Koorangie, Sostenuo, Edify
Koorangie battery and grid-forming inverter Image: Edify Energy

The stunning growth of battery storage technologies is expected to accelerate even further in coming years as the world looks to renewables and storage to boost energy security for both their car fleets and their electricity grids.

According to Benchmark Market Intelligence global lithium ion battery demand increased by 29 per cent in 2025 to reach 1.59 TWh, with grid scale batteries being the big mover with a growth of 50 per cent to 300 gigawatt hours, with 2026 expected to show even stronger growth to around 500 gigawatt hours.

Iola Hughes says the demand for lithium ion batteries – for both electric vehicles that currently dominate the market – and for grid scale battery installations will be heightened by the war in the Middle East and the renewed focus on energy security.

“The EV market is still growing very quickly …. and it’s really impressive to how quickly energy storage is becoming a driving factor of lithium demand, and in 2026 we’re expecting that story to continue,” Hughes says in the latest episode of Renew Economy’s weekly Energy Insiders podcast.

By 2030, Hughes says lithium ion battery demand could surge to around 3.5 terawatt hours across the EV, energy storage and other battery demand applications, with global production likely to reach 4 terawatt hours, nearly double the current production rates.

She says the Iran war is already having an impact on the grid scale storage market, particularly in the Asia region which has been so dependent on fossil fuel imports for its energy supplies.

“These are countries which are being very heavily reliant on imports from the Middle East, and ultimately, it kind of brings to the forefront the topic of energy security, and renewables and storage are seen as a key pillar of that.”

And Hughes points to the surge in solar installations in Pakistan in the last energy crisis in 2022, and for residential storage in Germany after the invasion of Ukraine. “I think there’s a strong argument for residential storage to see an uptick because of this (the Iran war).”

Battery storage, because of its falling costs, has been the most successful technology in terms of grid-scale installations in the last few years, and the success of the federal government’s home battery rebate has seen a huge surge in installations.

As Tristan Edis, from Green Energy Markets report, the installation of home batteries in Australia in the month of March accounts for around 10 per cent of global grid scale battery installations, an extraordinary number.

See: Australian home battery installations equal to almost 10 pct of global utility capacity brought online in March

EV sales are also on the rise in Australia, thanks to the surge in petrol and diesel prices caused by the impacts of the Iran war.
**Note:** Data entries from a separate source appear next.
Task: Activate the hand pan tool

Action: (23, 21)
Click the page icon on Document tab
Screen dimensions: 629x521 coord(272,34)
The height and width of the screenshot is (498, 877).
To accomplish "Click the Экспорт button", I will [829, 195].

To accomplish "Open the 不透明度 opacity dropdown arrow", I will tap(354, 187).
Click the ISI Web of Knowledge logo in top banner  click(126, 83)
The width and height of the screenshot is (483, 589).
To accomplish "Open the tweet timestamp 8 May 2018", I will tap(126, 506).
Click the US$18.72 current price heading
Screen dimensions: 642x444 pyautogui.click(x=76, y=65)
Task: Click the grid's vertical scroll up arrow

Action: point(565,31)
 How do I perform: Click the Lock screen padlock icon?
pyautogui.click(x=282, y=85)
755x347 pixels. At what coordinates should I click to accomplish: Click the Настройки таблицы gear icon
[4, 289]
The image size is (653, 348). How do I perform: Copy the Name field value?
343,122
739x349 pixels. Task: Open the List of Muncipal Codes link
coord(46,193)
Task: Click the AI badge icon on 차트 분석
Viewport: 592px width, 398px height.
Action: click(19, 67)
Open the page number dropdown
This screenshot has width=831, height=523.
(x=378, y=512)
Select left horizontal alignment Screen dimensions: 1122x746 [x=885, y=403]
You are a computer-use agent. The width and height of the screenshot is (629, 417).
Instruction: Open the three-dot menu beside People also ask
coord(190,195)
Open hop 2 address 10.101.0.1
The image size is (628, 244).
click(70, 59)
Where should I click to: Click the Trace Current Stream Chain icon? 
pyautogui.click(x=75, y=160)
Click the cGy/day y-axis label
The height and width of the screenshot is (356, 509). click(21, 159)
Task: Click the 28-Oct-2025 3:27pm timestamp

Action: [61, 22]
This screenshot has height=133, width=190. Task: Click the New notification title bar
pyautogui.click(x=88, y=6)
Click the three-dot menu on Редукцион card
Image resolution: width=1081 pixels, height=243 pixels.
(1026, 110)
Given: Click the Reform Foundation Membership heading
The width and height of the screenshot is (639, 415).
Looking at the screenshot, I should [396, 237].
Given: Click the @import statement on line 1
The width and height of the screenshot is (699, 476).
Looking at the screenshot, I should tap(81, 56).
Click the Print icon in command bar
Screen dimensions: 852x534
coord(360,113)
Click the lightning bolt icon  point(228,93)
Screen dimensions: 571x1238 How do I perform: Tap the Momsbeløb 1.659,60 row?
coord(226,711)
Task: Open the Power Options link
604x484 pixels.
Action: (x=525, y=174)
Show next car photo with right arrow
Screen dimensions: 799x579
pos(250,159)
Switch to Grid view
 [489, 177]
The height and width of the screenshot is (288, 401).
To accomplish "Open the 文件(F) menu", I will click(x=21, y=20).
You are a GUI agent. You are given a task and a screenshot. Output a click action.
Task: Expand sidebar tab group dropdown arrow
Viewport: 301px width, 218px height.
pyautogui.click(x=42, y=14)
It seems many people who had considered EVs and were thinking of buying have simply made snap decisions to do it now, to avoid the crushing impact of high petrol and diesel bills.

But the impact in Australia is dwarfed by what is happening elsewhere. New Zealand has been the standout, with year-on-year EV sales surging by 263% per cent, largely as a result of surging prices at the fuel bowser.

BMI says that in France, rising petrol prices, despite price caps from suppliers such as French oil giant TotalEnergies, has triggered ‘panic buying’ and supply disruptions at the pump. This helped drive BEV sales up 69% year-on-year, significantly outpacing the already strong 36% growth seen in January and February

Even in Norway, which has the highest penetration of EV sales in the world, demand also surged in March. Norway consistently has EV sales shares of 98 per cent, but 70 per cent of its stock remains in petrol and diesel cars, but it seems some owners were triggered to make the swap in March because of rising fuel prices.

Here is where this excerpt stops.